• _Exercise prompt_
Go through the listing below. Copy each line that has the string "Policy".
(Supplied information)
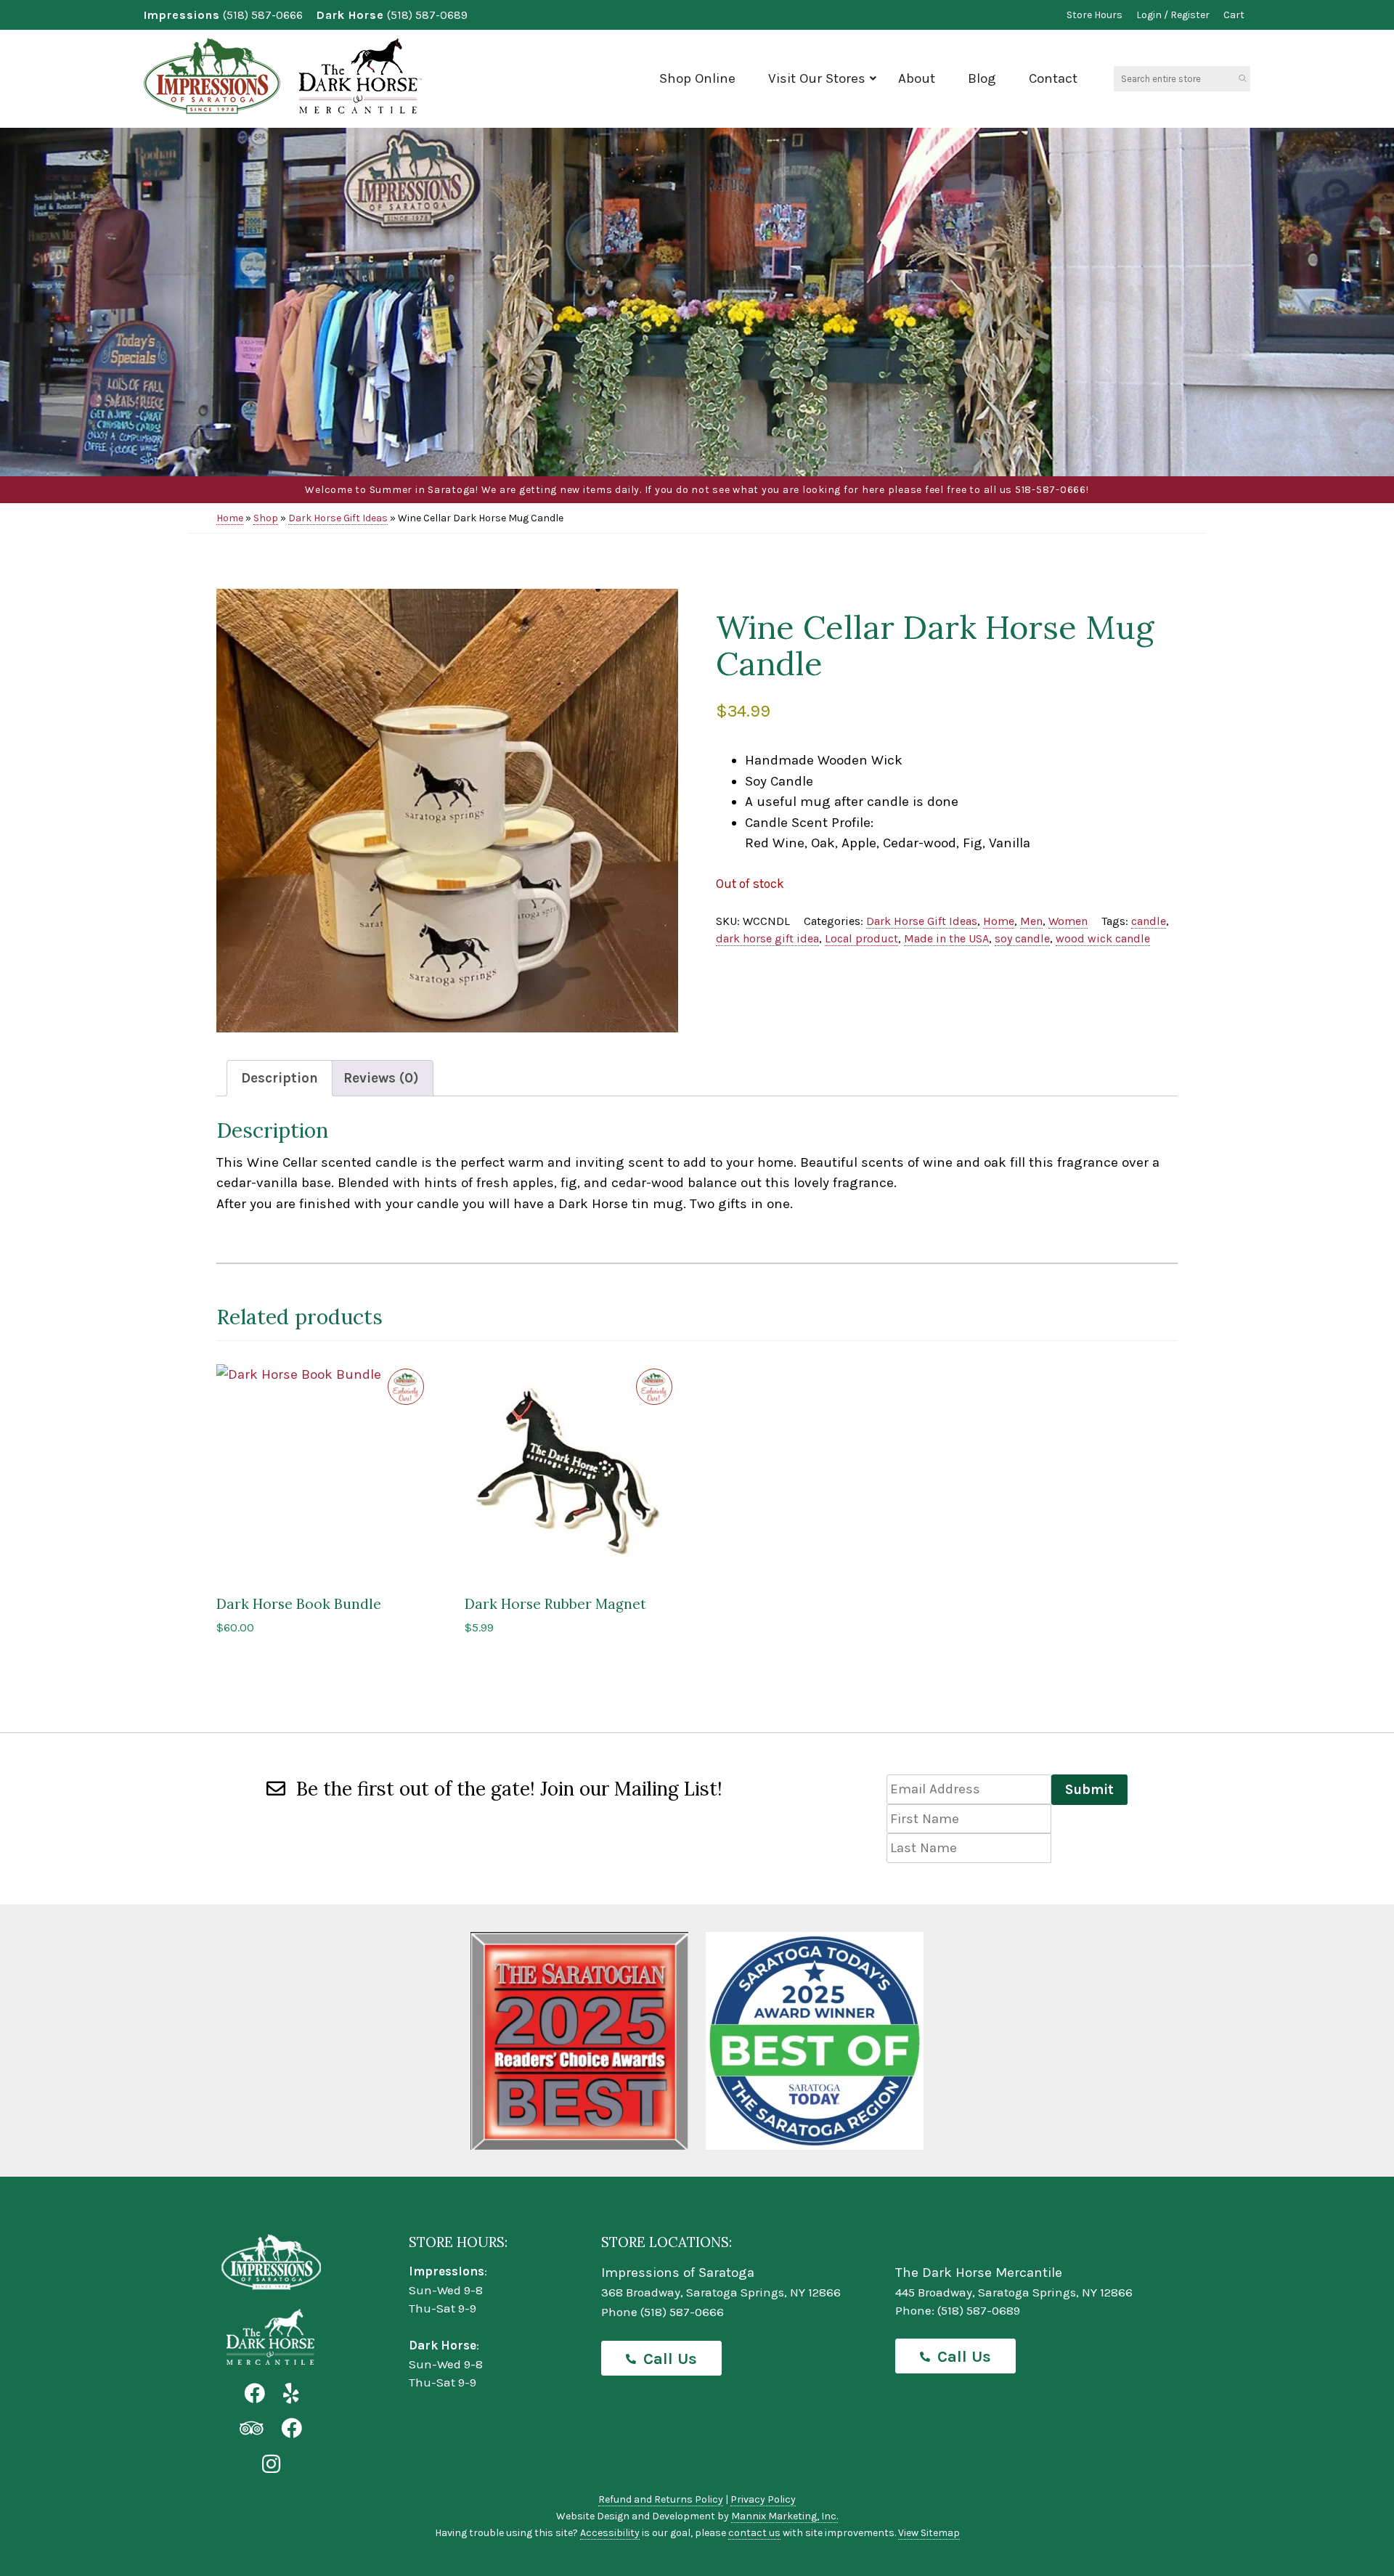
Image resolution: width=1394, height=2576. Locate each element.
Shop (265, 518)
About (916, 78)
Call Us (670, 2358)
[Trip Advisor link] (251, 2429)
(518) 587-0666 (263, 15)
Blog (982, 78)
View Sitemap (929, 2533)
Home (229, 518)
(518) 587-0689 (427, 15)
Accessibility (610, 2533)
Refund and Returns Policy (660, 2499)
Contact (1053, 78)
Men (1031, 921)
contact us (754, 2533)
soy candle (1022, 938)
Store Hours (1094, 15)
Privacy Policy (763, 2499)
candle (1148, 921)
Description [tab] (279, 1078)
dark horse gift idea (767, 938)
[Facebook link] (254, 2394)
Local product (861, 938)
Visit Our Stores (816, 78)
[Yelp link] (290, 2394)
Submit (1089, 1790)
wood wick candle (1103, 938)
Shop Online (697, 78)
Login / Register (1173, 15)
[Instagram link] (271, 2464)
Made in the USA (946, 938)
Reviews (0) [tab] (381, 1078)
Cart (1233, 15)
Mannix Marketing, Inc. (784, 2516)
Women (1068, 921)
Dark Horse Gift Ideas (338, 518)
(End Supplied information)
• _Your solution_
Refund and Returns Policy (660, 2499)
Privacy Policy (763, 2499)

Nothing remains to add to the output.